What inspired you to create WHERE ROSEMARY GOES?
Rarely in films do we encounter strong female characters, blurring the lines between doing what's deemed right or wrong. A thriller showcasing the ingenuity and weaving a tale of revenge, WHERE ROSEMARY GOES was a dream coming true for a director such as myself.
The script, written with an acidic tone in some parts and having very topical, urgent themes, was a welcomed challenge in directing, by having to conceal identities as well as discussing domestic violence, which isn't necessarily a topic an audience wants to see portrayed.
Identity is a recurring theme in my work, and mask wearing, whether it be in our personal lives or outer sphere has always fascinated me- what pushes one to change one's identity?
Choosing to embark on this film depicting domestic violence, I wanted to ensure clichés are broken by portraying a couple who seemingly seems to have it all.
Minimalist in approach, tone and direction, I wanted this scene to feel visceral for the audience while remaining free of actual visual violence- as we know.
What challenges did you face in creating this production?
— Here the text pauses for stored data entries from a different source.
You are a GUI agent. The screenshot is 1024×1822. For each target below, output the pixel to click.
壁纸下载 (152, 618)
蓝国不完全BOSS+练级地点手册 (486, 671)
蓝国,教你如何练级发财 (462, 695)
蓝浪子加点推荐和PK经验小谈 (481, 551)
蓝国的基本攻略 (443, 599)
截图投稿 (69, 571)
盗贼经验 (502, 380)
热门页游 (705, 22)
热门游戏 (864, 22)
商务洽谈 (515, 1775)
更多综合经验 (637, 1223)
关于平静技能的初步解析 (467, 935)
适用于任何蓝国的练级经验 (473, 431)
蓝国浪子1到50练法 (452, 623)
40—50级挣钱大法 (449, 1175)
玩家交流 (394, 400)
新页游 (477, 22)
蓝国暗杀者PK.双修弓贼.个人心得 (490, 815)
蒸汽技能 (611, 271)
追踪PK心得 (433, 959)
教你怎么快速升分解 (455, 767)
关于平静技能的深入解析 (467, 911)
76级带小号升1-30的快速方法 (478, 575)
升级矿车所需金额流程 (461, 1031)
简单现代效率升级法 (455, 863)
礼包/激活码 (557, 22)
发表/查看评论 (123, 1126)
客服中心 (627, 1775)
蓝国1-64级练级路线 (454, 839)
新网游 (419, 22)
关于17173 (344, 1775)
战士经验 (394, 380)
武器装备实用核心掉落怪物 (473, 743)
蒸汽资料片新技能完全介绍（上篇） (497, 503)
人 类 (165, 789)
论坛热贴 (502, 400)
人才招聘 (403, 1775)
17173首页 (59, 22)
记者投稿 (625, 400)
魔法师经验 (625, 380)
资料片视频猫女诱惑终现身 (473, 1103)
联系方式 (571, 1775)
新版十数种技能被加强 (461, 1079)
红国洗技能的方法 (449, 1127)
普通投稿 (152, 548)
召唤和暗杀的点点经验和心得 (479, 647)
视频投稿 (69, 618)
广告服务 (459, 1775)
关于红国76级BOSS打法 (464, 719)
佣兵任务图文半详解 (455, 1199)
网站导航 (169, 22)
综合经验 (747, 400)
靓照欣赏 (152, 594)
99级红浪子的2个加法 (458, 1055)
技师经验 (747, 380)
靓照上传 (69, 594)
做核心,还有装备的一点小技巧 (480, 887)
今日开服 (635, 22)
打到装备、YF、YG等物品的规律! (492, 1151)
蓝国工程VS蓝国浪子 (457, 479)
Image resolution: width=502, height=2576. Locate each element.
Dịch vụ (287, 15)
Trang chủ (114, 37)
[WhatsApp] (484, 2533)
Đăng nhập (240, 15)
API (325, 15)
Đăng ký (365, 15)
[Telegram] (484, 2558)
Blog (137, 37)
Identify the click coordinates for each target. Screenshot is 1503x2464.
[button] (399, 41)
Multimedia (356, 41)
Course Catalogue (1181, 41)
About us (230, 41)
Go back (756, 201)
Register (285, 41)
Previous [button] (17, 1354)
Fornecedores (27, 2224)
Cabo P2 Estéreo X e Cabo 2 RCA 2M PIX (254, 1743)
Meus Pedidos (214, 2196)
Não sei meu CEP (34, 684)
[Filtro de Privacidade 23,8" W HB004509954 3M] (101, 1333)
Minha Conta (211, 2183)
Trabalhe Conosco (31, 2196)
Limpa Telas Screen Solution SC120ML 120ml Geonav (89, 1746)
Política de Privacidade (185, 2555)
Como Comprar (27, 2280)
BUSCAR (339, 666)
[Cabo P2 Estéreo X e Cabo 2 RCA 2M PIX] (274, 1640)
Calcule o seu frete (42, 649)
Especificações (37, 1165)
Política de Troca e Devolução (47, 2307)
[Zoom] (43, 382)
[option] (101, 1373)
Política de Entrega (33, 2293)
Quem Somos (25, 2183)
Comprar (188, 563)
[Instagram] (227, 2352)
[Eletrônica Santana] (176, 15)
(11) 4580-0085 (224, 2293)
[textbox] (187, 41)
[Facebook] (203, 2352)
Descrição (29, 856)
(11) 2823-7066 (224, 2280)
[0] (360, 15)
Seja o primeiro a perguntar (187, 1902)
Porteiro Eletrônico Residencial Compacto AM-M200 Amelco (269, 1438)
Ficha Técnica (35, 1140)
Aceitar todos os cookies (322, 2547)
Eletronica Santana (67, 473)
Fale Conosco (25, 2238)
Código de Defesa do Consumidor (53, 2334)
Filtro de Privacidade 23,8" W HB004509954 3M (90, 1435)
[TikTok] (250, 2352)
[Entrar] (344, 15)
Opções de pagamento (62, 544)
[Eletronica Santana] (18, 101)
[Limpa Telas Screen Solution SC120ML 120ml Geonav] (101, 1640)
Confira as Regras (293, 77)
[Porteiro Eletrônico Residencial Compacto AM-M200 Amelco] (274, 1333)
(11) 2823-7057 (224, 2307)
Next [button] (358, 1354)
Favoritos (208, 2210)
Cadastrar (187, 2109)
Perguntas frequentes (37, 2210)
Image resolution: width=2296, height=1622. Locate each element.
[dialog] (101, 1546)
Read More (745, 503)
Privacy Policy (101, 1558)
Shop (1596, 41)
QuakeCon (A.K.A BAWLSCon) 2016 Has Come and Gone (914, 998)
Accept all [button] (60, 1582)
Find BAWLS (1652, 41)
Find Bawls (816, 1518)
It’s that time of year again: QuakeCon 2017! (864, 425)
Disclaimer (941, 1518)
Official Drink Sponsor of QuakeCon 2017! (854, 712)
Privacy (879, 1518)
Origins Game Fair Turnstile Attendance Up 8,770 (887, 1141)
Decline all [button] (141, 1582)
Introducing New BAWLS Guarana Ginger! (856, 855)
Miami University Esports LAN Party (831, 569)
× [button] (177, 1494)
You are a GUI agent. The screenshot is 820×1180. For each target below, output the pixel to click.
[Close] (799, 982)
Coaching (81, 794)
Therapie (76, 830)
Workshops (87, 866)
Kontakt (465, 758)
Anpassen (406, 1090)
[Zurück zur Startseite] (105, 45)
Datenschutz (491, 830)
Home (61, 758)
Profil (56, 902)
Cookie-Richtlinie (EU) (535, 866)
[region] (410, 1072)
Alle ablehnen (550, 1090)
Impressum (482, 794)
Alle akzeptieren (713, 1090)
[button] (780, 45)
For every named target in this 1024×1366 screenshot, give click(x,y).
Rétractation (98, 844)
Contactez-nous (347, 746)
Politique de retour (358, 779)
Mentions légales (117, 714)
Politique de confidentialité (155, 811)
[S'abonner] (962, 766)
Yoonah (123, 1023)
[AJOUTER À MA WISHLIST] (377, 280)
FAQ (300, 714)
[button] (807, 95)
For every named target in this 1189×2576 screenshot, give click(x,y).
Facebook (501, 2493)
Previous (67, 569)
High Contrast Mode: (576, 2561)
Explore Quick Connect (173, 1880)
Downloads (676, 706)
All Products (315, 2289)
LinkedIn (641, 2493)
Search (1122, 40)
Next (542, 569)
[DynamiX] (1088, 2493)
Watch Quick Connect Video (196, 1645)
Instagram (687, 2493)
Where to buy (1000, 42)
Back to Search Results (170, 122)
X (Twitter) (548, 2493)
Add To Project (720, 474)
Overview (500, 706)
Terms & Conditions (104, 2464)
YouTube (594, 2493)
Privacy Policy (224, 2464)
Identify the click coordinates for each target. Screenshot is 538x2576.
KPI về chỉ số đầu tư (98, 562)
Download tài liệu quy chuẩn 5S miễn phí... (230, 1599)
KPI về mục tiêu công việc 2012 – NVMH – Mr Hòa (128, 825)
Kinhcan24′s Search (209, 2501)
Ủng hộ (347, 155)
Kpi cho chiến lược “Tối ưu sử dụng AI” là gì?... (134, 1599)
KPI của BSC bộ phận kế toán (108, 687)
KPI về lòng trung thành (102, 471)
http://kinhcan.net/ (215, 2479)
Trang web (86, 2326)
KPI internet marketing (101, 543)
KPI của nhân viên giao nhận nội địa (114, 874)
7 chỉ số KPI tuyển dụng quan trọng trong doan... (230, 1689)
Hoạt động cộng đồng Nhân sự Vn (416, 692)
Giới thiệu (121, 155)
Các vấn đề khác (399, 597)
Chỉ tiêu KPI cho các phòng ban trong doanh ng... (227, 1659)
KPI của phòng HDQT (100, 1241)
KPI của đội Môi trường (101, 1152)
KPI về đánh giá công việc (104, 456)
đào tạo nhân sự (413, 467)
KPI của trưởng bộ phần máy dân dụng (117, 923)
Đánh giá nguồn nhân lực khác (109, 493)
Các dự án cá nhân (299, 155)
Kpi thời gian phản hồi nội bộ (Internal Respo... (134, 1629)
Shot without a budget towards the end of the COVID lockdown, this film will always be special to me due to the strength of the collaboration between the writer/producer and myself - working mainly via Zoom has surely become the new normal. With sanitary regulations changing on a weekly basis, we had to constantly change location agreements- up to the day leading to principal photography.
The commitment of all cast involved, and the generosity of the crew was nothing short of amazing, considering the restrictions we were all under. I feel very fortunate to have had the chance to direct this film during a time where artists struggled to make their voices heard.
What are you hoping audiences will take away from watching this film?
“The great thing about this life of ours is that you can be someone different to everybody.” ― Jennifer Niven
I’d like the audience to question how far they will go in order to protect a loved one and consider how easily can an everyday person be marginalised from society. I am hoping the audience will review their outlook on the way women are treated overall.
It is my opinion that art is a blend of fiction peppered with a clear message for us all to ponder about and reflect on our own lives.